3. The disadvantages of absorption costing method

The cost accounting system of absorption costing is taking the fixed and variable overhead costs into cost of goods produced. Each finished inventory unit cost involves the same portion of overhead costs. Businesses normally use this method on their income statement while it still has some disadvantages (Taylor, n.d.). The discussion and judgment towards Mark's advice as follows:

3.1 The shortfall of absorption costing

Based on the literature reviewing, the examiners focused on comparing the advantages and disadvantages about marginal costing and absorption costing method, which gives the following conclusion:

“The main disadvantage of absorption costing method is that it does not provide any useful information for decision making (Kaplan Financial Knowledge Bank, 2012)”. Because absorption costing emphasizes on the total cost, the detailed costing attribution in terms of fixed and variable overhead costs were ignored. Therefore, when it comes to decision-making, managers are going to rely on their own intuitive judgments.    

Further, since each unit of production includes same portion of fixed manufacturing overhead costs when business is adopting absorption costing method, as additional units were produced, the same calculating procedure takes into account. However, these are not just net operating income but also revenue opportunities. (Taylor, n.d.)  

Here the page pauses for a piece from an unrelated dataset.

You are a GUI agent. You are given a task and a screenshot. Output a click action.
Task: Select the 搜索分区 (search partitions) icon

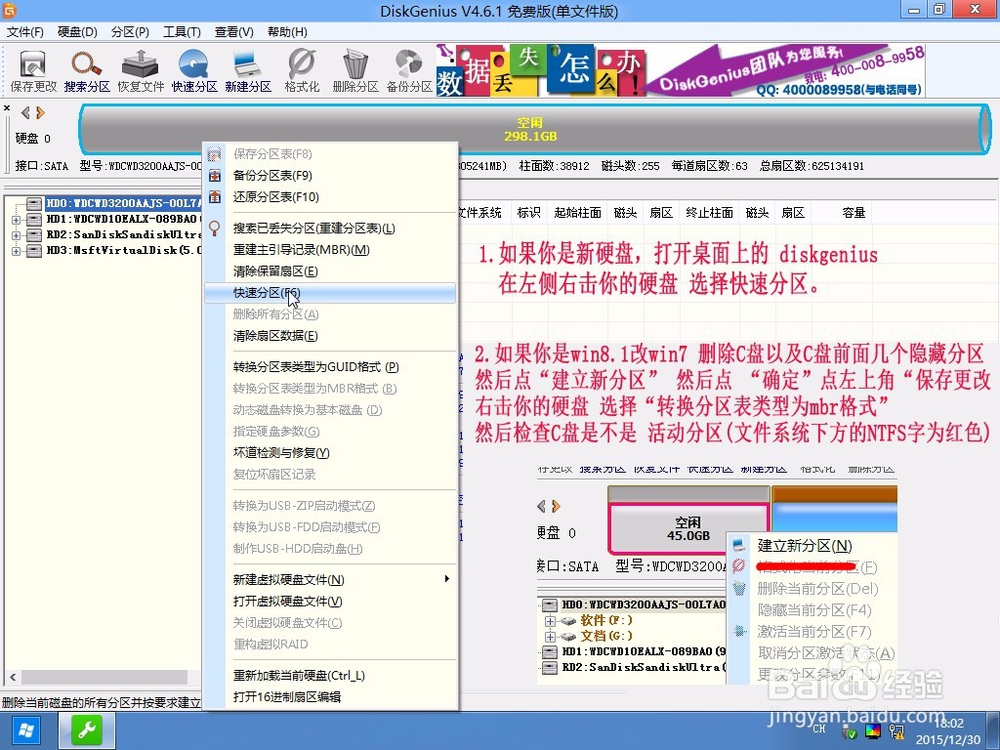pos(86,68)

If 50 bags of peanuts per week were sold and variable overhead cost allocates to per bag was $2.02 (this is an assumption, because in this case, it is not clear how the variable manufacturing overhead costs are allocated in the spreadsheet), and fixed overhead costs are $19.23 per week (In this case: the peanut rack takes up one square foot of counter space, which is worth $1,000 a year), absorption costing will allocate $0.38 to per bag of peanut for a total cost of $2.4 per bag. If Pedro had an opportunity to sell another 5 bags of peanuts at $2 each unit, absorption costing makes it look like it is in a loss of $0.4 per bag. However, as matter of fact, it is making $0.4 per bag because there is only variable cost but no fixed cost added by selling 5 more units.